Sua tarefa: Pode reescrever as linhas entre a que contém "Given: Switch to the Insert ribbon tab" e a que contém "Looking at the", inclusive, alterando "Insert" para "Layout" e mantendo todo o resto igual? Deixe as imagens fora da resposta.

Dados fornecidos:
· · · · · · ·

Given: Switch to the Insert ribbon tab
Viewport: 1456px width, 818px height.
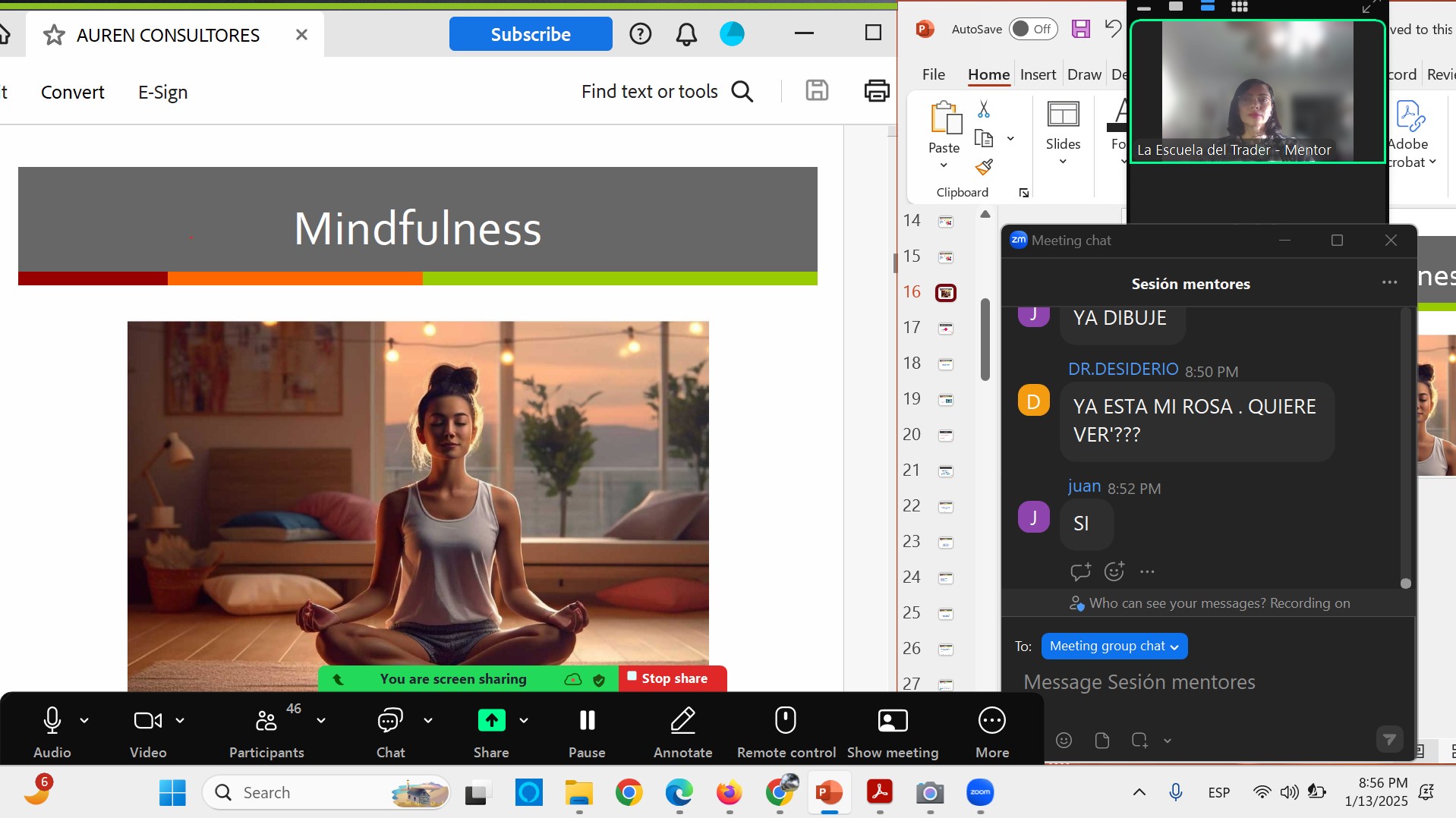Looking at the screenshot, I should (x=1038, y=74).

· · · · · · ·

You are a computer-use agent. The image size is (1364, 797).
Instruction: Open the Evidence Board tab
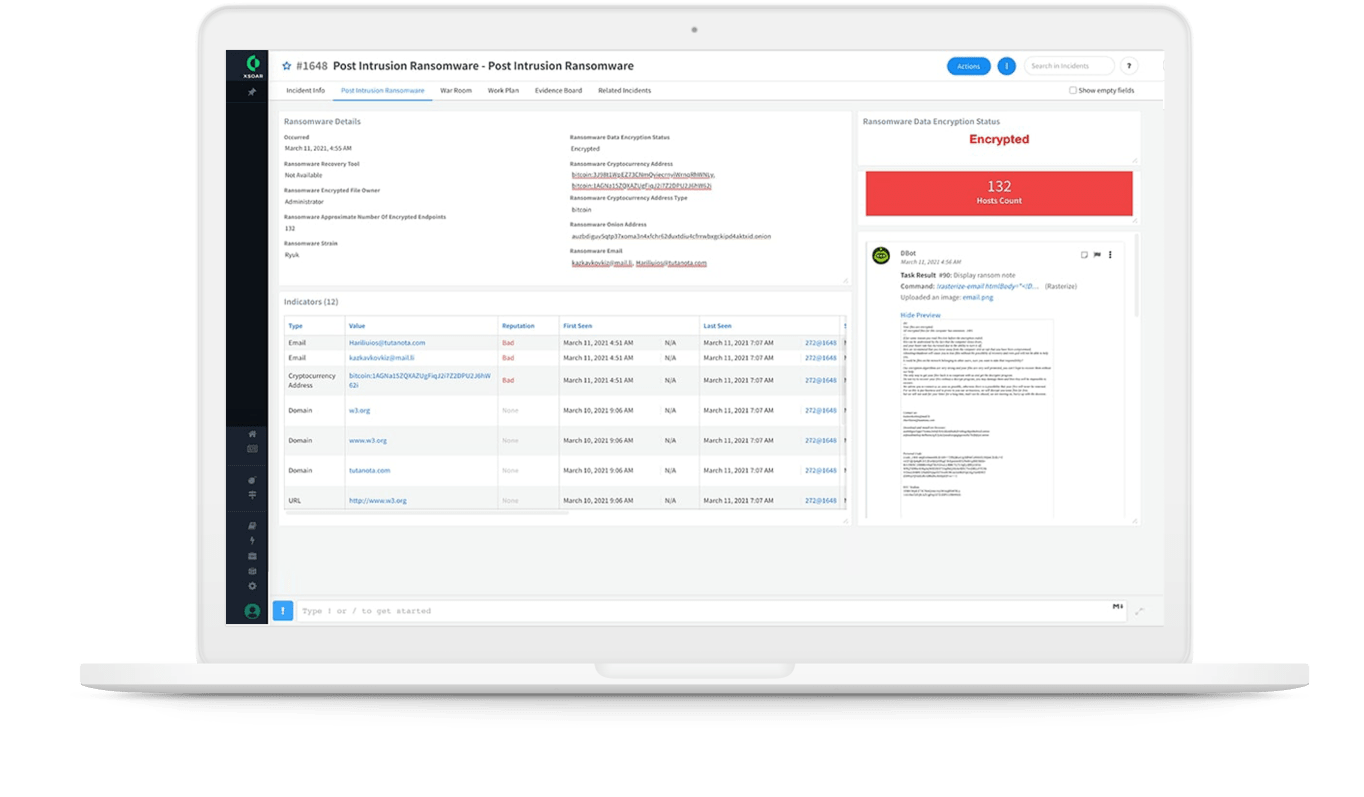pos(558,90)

· · · · · · ·

Resultado da tarefa:
Given: Switch to the Layout ribbon tab
Viewport: 1456px width, 818px height.
Looking at the screenshot, I should (x=1038, y=74).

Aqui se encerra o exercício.